I moved her off of me and stood up, opening the bedside table for a condom. My stomach was upset, and my hand was shaky as I ripped one off of the strip and it fell to the ground.

What was I doing?

When I bent over to pick up the condom, I noticed a piece of metal glistening on my rug.

My hand shook even more as I picked it up.

It was Nina’s charm bracelet.

I froze with it in my palm and sat down on the edge of the bed, staring at it, like it were a live piece of her. I moved my fingers over the charms, as an immense sadness came over me, surpassing all the other emotions. Over the guilt, over the anger…sadness had won out. It was all that was left.

Desiree was breathing heavily and looked frustrated when I glanced over at her naked body. “Desiree…I can’t do this. I am sorry. This was a mistake. I’m just not…ready, I guess.”

I don’t think I’ll ever be ready.

She sighed. “Are you sure?”

I nodded silently my eyes still fixed on the bracelet.

I am so sure.

“Okay, suit yourself,” she said putting her shirt back on.

I didn’t even look at her when I said, “Thank you for understanding and for the food.”

“Anytime, Jake. You know where to find me when you are ready. I’ll be here for you, unlike someone else.”

Desiree put on her clothes and quietly left my room, leaving me alone in the same spot where I stayed for the next half hour. As I rubbed my finger over the charms again, something dawned on me. I specifically remembered Nina wearing this the night she walked in and saw Lexie. The charms jingled as she shook her hand in anger at me. It was a miserable memory but an awesome revelation. If this bracelet were in my room now…that meant…Nina had been here since that night.

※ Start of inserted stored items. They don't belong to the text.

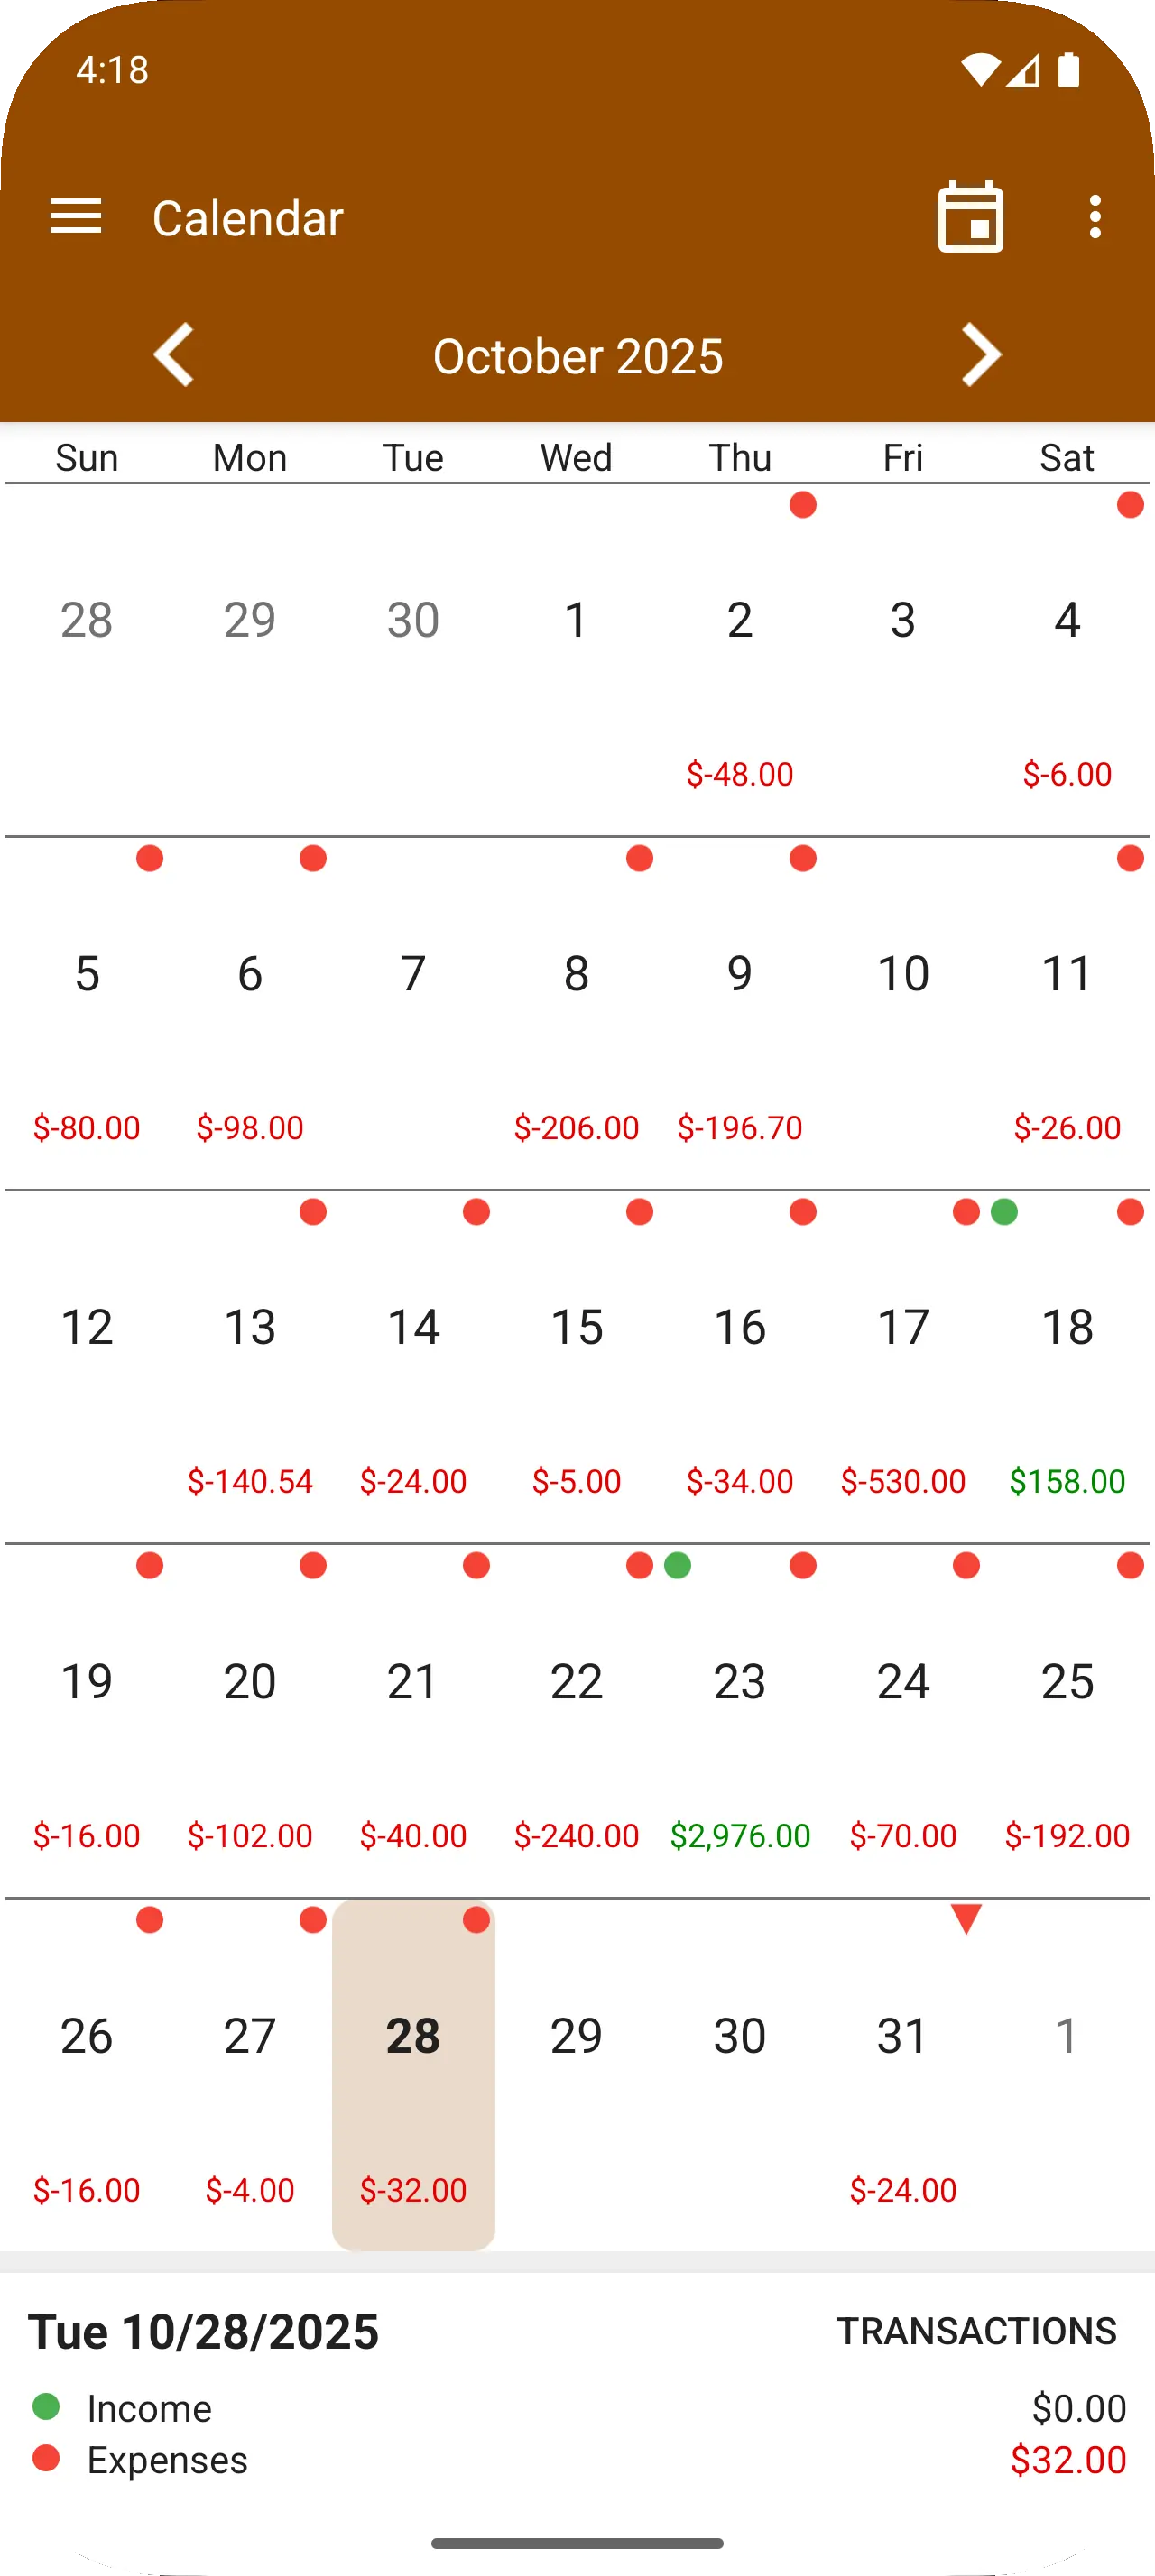The height and width of the screenshot is (2576, 1155).
Task: Go to next month arrow
Action: pos(980,355)
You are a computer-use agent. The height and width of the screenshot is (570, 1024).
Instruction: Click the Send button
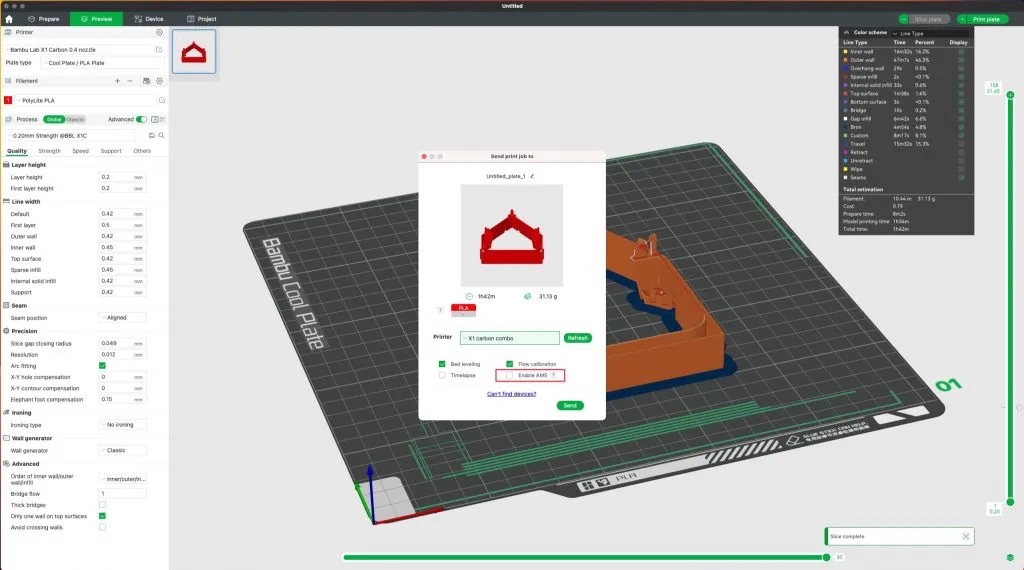coord(569,405)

She had been sleeping in my bed again.

It wasn’t over.

I didn’t know when she had been here, and it didn’t matter. This was what I needed—proof from her—that maybe she still loved me, that there was hope. I knew now without a shadow of a doubt, that Mister Rogers had a fight on his hands.

***

My mind was racing as I paced the room with the bracelet—hope in the palm of my hand. Suddenly, my earlier rage had turned into vast amounts of invigorating energy…clarity. How could I have been so weak to give up that easily? I came to the conclusion that the ups and downs and guilt I experienced over the past year had broken me down, somehow making me feel undeserving of the happiness she brought to me, undeserving of her innocence. Despite the roller coaster of emotions, the one constant had always been my love for her.

It was getting late. I couldn’t go to her tonight, because what I had planned was going to take time. Tomorrow would be a new day, one that wouldn’t end until I had tried with everything I had to get her back.

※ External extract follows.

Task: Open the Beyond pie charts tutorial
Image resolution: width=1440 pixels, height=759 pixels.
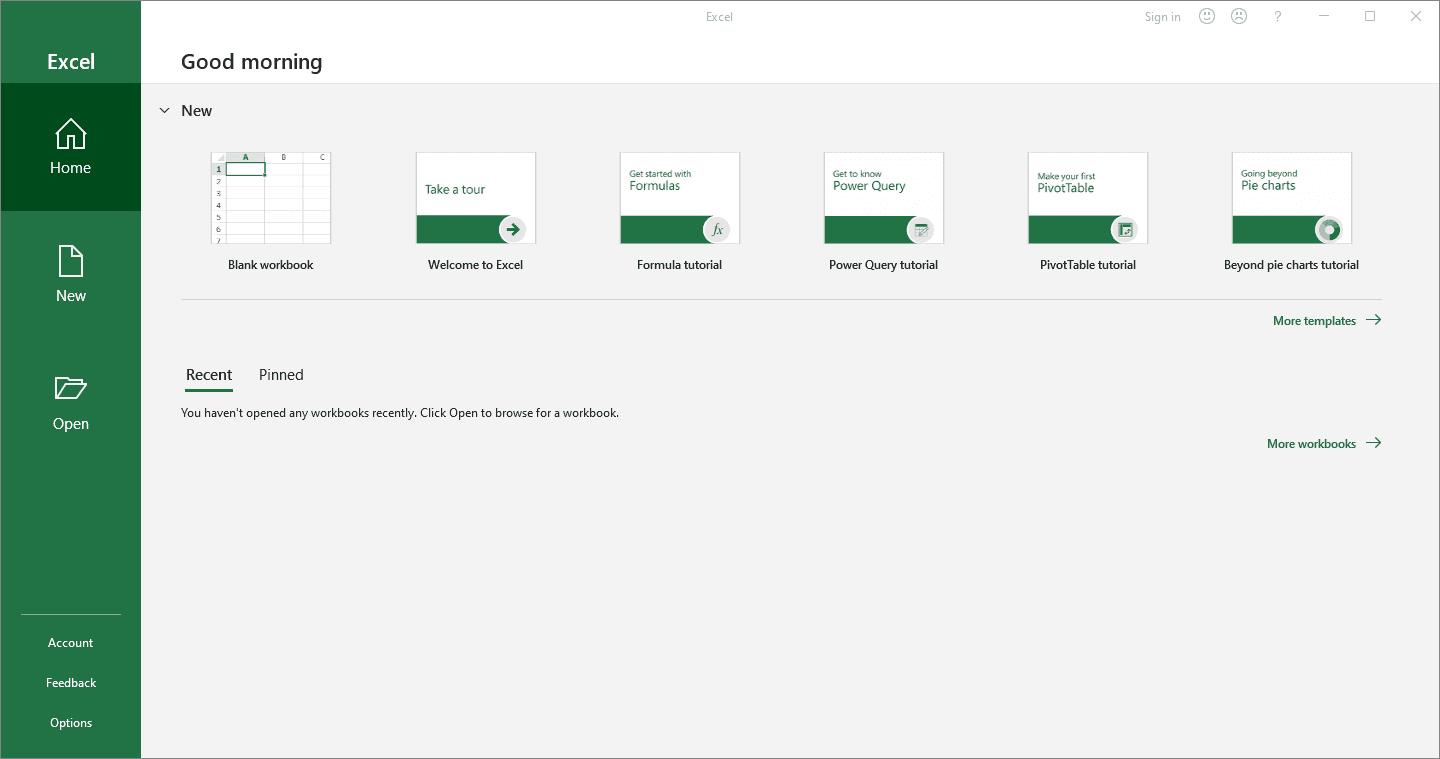Action: [x=1291, y=198]
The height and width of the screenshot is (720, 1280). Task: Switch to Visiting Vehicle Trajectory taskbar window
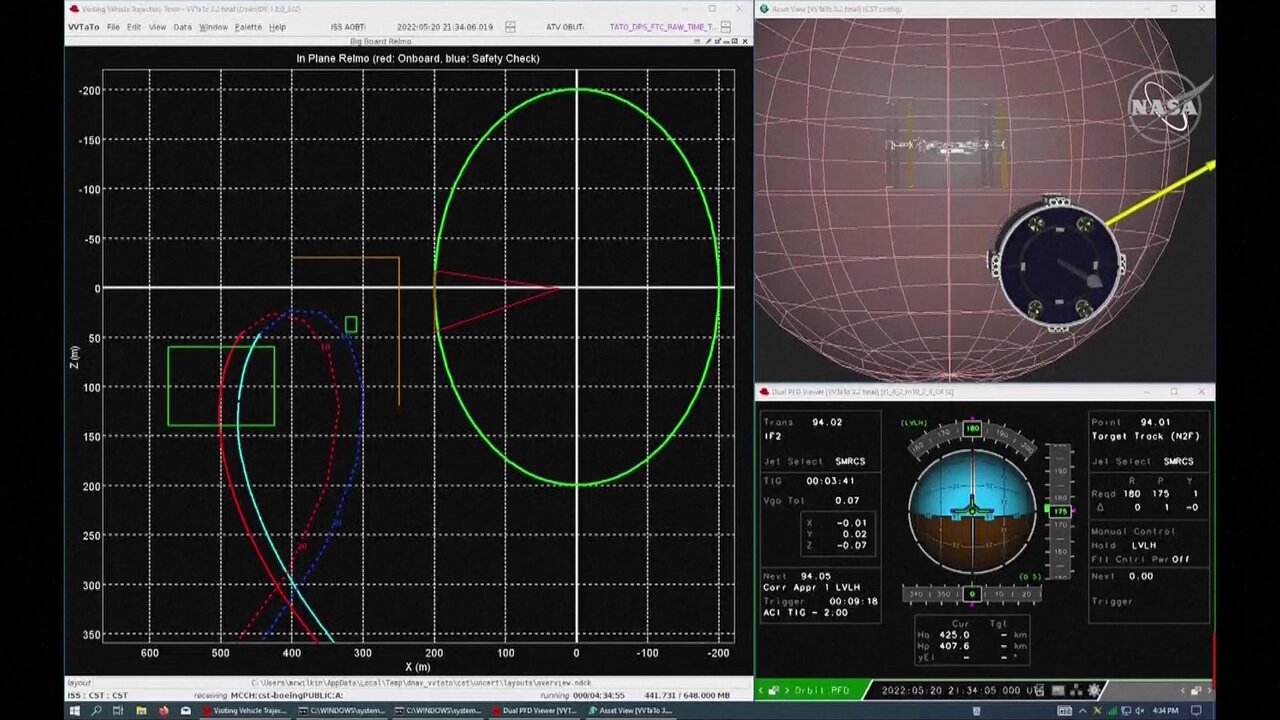tap(245, 711)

Nights like this, I wished my father were around to give me advice. He’d probably smack me in the head for doubting my worthiness and for not realizing sooner that love was something to fight for.

A brisk wind blew into my window, and as I got up to close it, chills ran down my body when I recognized the melody that was coming from a Jeep parked at the traffic light outside. It was Crimson and Clover—my father’s favorite song. I looked up at the dark night sky and there was also a full moon.

I decided to keep the window open…let Dad in a little. Closing my eyes, I relished the breeze with the confidence that he had my back tomorrow.

I had fallen asleep and woke up covered in sweat about midnight. My heart was beating fast, and a strange feeling came over me. It wasn’t physically painful, but it hurt in a different way. It was just a bad feeling that something was wrong.